Wednesday, May 09, 2007

Difficulty and Happiness (2)
at 12:45 AM 
In Arabic (Qur’anic and Hadits) there are at least four words that have some thing to do with happiness. They are sa’adah (happy), falah (lucky), najat (secure) and najah (succeed). Saadah (happy) implies a gift from God after experiencing various difficulties, while falah is finding a thing that has been looked for (idrak al bughyah). There are two kinds of falah, worldly falah and otherworldly falah. Worldly falah is having happiness which makes living in this world comfortable, which are finding (a) (limited) eternality; long life, permanent health, always-fulfilled necessities, and so on, (b) wealth; possessing things more than what are needed, and (c) social honor. Meanwhile, otherworldly falah consists of (a) unlimited eternality, (b) wealth without requiring anything any longer, (c) honor without any humiliation, and (d) knowledge so that there is no anything that we don’t know.

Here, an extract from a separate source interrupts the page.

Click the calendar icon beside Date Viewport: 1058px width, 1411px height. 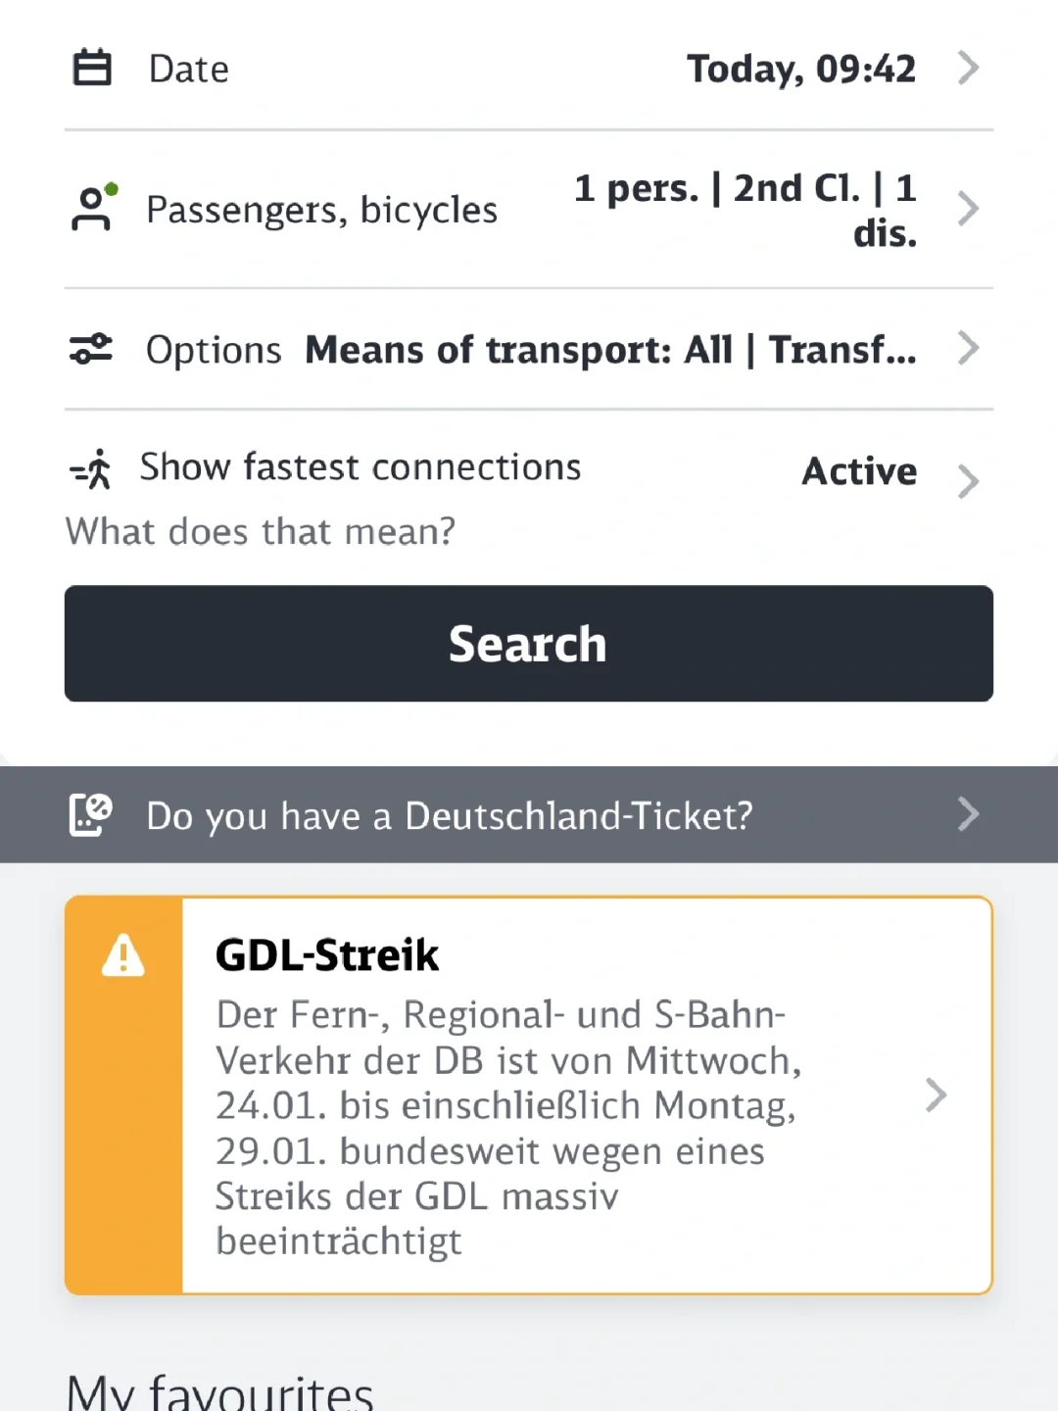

Najat is happiness felt when one is free from a frightening threat, for example the feeling had by one when a judge pronounces him to be freed from a criminal sentence, when the president grants him a pardon, or when knowing one’s family had survived a tsunami. Meanwhile, najah, is happiness felt by one since things desired are obtained whereas one possibly had been pessimistic about obtaining them. For example, a poor family is najah (succeed) when all of its sons and daughter at last become bachelors

Gladness has a horizontal nature, while happiness may have horizontal and vertical natures. We will probably able to explain our gladness, but we will find it more difficult to explain our happiness. Tears of happiness may replace words that are unable to express happiness. Prof. Fuad Hasan in his book Pengalaman Naik Haji (Hajj Experience) admits that he can’t explain why he was crying in front of Ka’bah when he did hajj, since the happiness he felt was vertical, a form of gift not achievement.

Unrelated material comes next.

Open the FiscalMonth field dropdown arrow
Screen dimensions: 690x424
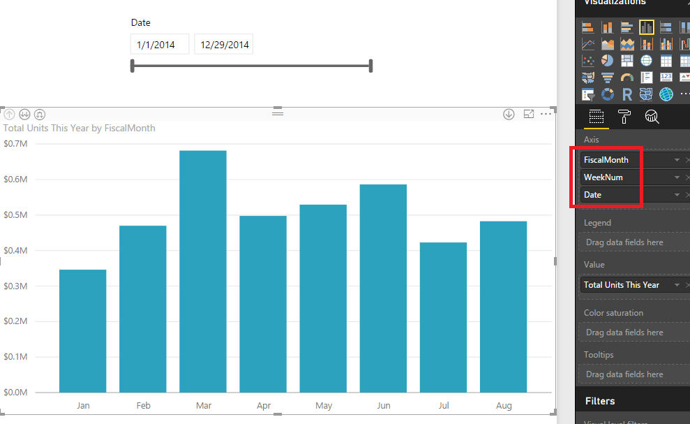[x=677, y=160]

A lot of spouses have their tears down their faces when saying marriage contract, and so do their parents, and they all can’t explain their happiness.
Happiness has something to do with difficulties experienced. The true happiness in a household living isn’t exist when a marriage contract is said, not in honeymoon, but when the pair prove that they have been able to sail across the ocean of life to reach the beach of destination and in their destination they see their children and grandchildren become successful and honorable persons.

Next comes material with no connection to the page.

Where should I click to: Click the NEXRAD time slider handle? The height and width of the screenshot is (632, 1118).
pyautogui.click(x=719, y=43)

A man will be very suffering if in his old age he sees his children and grand children suffering and humiliated, although previously his ship of household’s journey has been full of success stories. Happiness usually comes after successful people overcoming continuous difficulties, but not all difficulties will bring us to the true happiness.

According to a hadith of Prophet Muhammad, there are four pillars of happiness in a household living: (1) loyal wife/husband, (2) dedicated children, (3) healthy social environment, and (4) livelihood that is at hand (easy to obtain). Loyalty of one’s wife/husband makes one calm and proud, dedicated children make them one’s sweethearts, a good social environment eliminates one’s anxiety, and livelihood which is easy to obtain stimulates one’s optimism, idealism, and imagination.